| Records for this exercise |
━━━━━━━━

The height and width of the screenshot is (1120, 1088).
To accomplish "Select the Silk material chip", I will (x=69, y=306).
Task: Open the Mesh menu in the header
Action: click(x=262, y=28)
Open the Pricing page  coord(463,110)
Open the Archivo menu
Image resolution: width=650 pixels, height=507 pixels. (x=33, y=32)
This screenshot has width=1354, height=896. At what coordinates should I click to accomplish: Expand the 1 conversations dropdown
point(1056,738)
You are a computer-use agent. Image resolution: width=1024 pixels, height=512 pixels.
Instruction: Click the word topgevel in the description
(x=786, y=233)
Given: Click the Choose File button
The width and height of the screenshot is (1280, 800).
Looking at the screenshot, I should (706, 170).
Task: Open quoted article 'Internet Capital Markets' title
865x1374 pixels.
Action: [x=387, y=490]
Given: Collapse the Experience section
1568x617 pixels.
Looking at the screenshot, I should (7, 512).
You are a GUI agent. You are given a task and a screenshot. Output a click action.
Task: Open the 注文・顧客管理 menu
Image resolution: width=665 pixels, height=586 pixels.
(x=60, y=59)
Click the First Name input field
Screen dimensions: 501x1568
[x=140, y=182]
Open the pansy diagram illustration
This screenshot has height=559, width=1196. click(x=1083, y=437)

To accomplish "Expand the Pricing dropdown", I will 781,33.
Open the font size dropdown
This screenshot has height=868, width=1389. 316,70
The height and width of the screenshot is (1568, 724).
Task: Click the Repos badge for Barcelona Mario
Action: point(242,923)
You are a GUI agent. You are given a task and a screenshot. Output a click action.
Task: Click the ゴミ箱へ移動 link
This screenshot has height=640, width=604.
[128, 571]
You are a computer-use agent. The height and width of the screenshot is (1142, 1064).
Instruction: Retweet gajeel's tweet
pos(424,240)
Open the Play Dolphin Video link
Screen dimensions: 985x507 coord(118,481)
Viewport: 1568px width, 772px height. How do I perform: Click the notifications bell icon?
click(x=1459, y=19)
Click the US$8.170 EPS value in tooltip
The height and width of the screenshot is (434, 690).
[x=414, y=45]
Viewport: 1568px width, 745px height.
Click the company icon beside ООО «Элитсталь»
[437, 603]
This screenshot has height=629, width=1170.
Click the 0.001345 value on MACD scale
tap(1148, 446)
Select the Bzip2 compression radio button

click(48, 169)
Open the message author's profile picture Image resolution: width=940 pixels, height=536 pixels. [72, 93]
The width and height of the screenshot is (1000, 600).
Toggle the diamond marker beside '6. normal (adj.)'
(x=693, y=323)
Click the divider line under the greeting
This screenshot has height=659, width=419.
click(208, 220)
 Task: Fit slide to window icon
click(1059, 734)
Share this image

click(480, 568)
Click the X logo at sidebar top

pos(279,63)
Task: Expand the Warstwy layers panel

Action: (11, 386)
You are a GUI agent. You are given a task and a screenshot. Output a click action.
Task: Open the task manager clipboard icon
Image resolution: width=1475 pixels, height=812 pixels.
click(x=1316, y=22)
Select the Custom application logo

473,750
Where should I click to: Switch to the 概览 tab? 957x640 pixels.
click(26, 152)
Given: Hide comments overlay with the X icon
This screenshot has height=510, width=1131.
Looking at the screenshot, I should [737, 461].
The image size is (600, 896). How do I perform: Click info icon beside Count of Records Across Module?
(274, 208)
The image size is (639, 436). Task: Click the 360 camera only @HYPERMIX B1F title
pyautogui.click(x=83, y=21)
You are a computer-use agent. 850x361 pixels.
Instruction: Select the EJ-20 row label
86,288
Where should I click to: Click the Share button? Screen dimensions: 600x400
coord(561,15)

━━━━━━━━

| Requirement |
Produce the entries above once more, identical in every detail.

| Reply to the exercise |
The height and width of the screenshot is (1120, 1088).
To accomplish "Select the Silk material chip", I will (x=69, y=306).
Task: Open the Mesh menu in the header
Action: click(x=262, y=28)
Open the Pricing page  coord(463,110)
Open the Archivo menu
Image resolution: width=650 pixels, height=507 pixels. (x=33, y=32)
This screenshot has width=1354, height=896. At what coordinates should I click to accomplish: Expand the 1 conversations dropdown
point(1056,738)
You are a computer-use agent. Image resolution: width=1024 pixels, height=512 pixels.
Instruction: Click the word topgevel in the description
(x=786, y=233)
Given: Click the Choose File button
The width and height of the screenshot is (1280, 800).
Looking at the screenshot, I should (706, 170).
Task: Open quoted article 'Internet Capital Markets' title
865x1374 pixels.
Action: [x=387, y=490]
Given: Collapse the Experience section
1568x617 pixels.
Looking at the screenshot, I should (7, 512).
You are a GUI agent. You are given a task and a screenshot. Output a click action.
Task: Open the 注文・顧客管理 menu
Image resolution: width=665 pixels, height=586 pixels.
(x=60, y=59)
Click the First Name input field
Screen dimensions: 501x1568
[x=140, y=182]
Open the pansy diagram illustration
This screenshot has height=559, width=1196. click(x=1083, y=437)

To accomplish "Expand the Pricing dropdown", I will 781,33.
Open the font size dropdown
This screenshot has height=868, width=1389. 316,70
The height and width of the screenshot is (1568, 724).
Task: Click the Repos badge for Barcelona Mario
Action: point(242,923)
You are a GUI agent. You are given a task and a screenshot. Output a click action.
Task: Click the ゴミ箱へ移動 link
This screenshot has height=640, width=604.
[128, 571]
You are a computer-use agent. The height and width of the screenshot is (1142, 1064).
Instruction: Retweet gajeel's tweet
pos(424,240)
Open the Play Dolphin Video link
Screen dimensions: 985x507 coord(118,481)
Viewport: 1568px width, 772px height. How do I perform: Click the notifications bell icon?
click(x=1459, y=19)
Click the US$8.170 EPS value in tooltip
The height and width of the screenshot is (434, 690).
[x=414, y=45]
Viewport: 1568px width, 745px height.
Click the company icon beside ООО «Элитсталь»
[437, 603]
This screenshot has height=629, width=1170.
Click the 0.001345 value on MACD scale
tap(1148, 446)
Select the Bzip2 compression radio button

click(48, 169)
Open the message author's profile picture Image resolution: width=940 pixels, height=536 pixels. [72, 93]
The width and height of the screenshot is (1000, 600).
Toggle the diamond marker beside '6. normal (adj.)'
(x=693, y=323)
Click the divider line under the greeting
This screenshot has height=659, width=419.
click(208, 220)
 Task: Fit slide to window icon
click(1059, 734)
Share this image

click(480, 568)
Click the X logo at sidebar top

pos(279,63)
Task: Expand the Warstwy layers panel

Action: (11, 386)
You are a GUI agent. You are given a task and a screenshot. Output a click action.
Task: Open the task manager clipboard icon
Image resolution: width=1475 pixels, height=812 pixels.
click(x=1316, y=22)
Select the Custom application logo

473,750
Where should I click to: Switch to the 概览 tab? 957x640 pixels.
click(26, 152)
Given: Hide comments overlay with the X icon
This screenshot has height=510, width=1131.
Looking at the screenshot, I should [737, 461].
The image size is (600, 896). How do I perform: Click info icon beside Count of Records Across Module?
(274, 208)
The image size is (639, 436). Task: Click the 360 camera only @HYPERMIX B1F title
pyautogui.click(x=83, y=21)
You are a computer-use agent. 850x361 pixels.
Instruction: Select the EJ-20 row label
86,288
Where should I click to: Click the Share button? Screen dimensions: 600x400
coord(561,15)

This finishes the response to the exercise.